Dried Tomatoes

If our gardens are as successful as we hope them to be, we will soon have a bountiful crop of tomatoes. There are often too many of them to use when they are ready to be harvested. The extra ones can be saved. Canning is the most common way of preserving tomatoes. Detailed information on how to do so is available from the library or the County Homemaker Extension service.

Other methods of preserving are by drying. Tomato fruit leather can be prepared in the same way that other fruit leather is prepared. The addition of salt and sugar and other fruits is dependent upon the palette of the cook. Try several experimental recipes until you find the one you like best. Very ripe fruit may need no additives.

The tomatoes can also be sliced and dried. Removing 80 to 90% of the moisture in food will enable it to be stored for long periods of time. If the food is first sulfured or blanched, vitamins and flavor will also be preserved. Sulfuring involves unpleasant and dangerous fumes, so most of us will probably not choose to use this technique. Blanching is a brief heat treatment in steam, boiling water, or in a microwave oven Tomatoes should be dipped in boiling water for one minute or steamed for three minutes. They should be microwaved for a long enough time for the skin to be easily peeled. The fruit should still be firm enough to be sliced after being blanched and peeled. The sliced tomatoes can be dried in a commercial dryer, in a homemade dryer, in your oven, or on trays indoors or outside. The aim is to have a flow of warm, dry air over the fruit to dry it as rapidly as possible. Tomatoes will probably take 10 to 18 hours before they are as they should be, brittle, crisp, and light in weight. Optimum drying temperatures are between 95 and 145 degrees, with 140 the best. Sunlight speeds drying but also destroys some vitamins. Outdoors, dust and automobile and truck fumes can be a problem. Outdoors, as well as indoors, a protective covering of cheesecloth will help to keep insects off the fruit.

• DATA SECTION
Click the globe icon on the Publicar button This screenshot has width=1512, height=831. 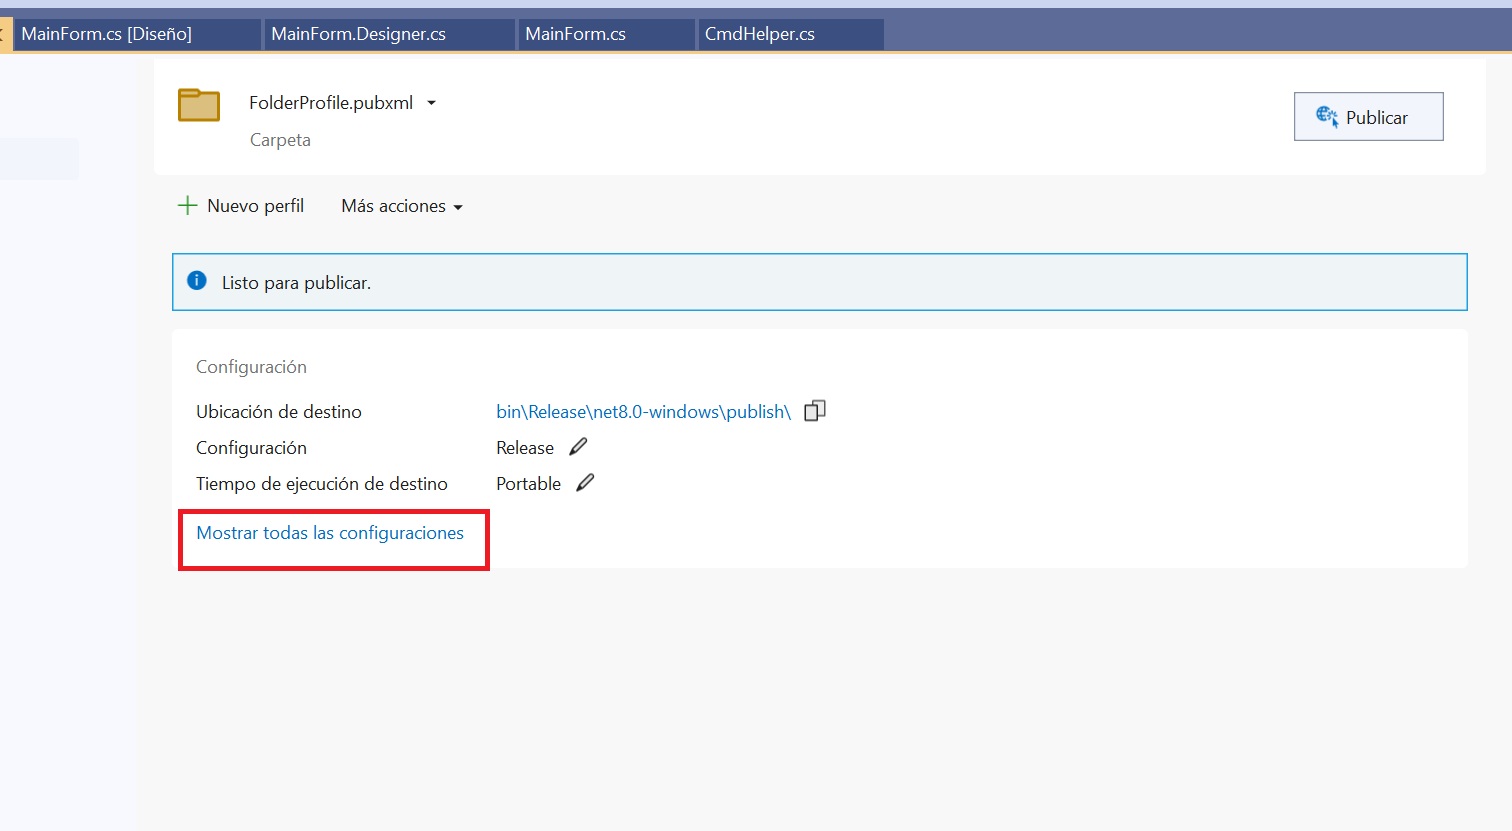[1326, 117]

• EXERCISE TASKS
• A. Retype the passage on dried tomatoes from "Dried Tomatoes" up to and including "Homemaker Extension service.", without any changes.
• B. Extend the text on drying tomatoes, picking up after its final sentence.

• TASK-BY-TASK RESULTS
• A.
Dried Tomatoes

If our gardens are as successful as we hope them to be, we will soon have a bountiful crop of tomatoes. There are often too many of them to use when they are ready to be harvested. The extra ones can be saved. Canning is the most common way of preserving tomatoes. Detailed information on how to do so is available from the library or the County Homemaker Extension service.

• B.
After it is dried, the fruit should have a final treatment to fully finish the drying and to kill any insect eggs that maybe in the slices. Spread the pieces on a tray and bake them for 10 to 15 minutes in an oven heated to 175 degrees. Cool the fruit and put it in open, enamel, glass, or ceramic containers for about five days, stirring it twice a day. If it seems moist, re-dry the batch. If the tomatoes are to be stored for a long period of time, sterilized glass jars or plastic bags should be used. Metal containers may be used if they are lined. The fruit should not touch the metal. Perfect canning seals are not necessary, but the lids should be tight and secure. The fruit should be stored in a cool, dark place. The freezer is a good place to store dried fruits. If unfrozen containers of tomatoes show any condensation during storage, dry the food again. Rehydration can be accomplished in about two hours by pouring boiling water (114 cups of water for each cup of fruit) over the dry food or the dry tomatoes can be added to sauces, stews, or soups. Some of my friends tell me that they eat the dry tomatoes plain. Just like any other sliced, dried fruit.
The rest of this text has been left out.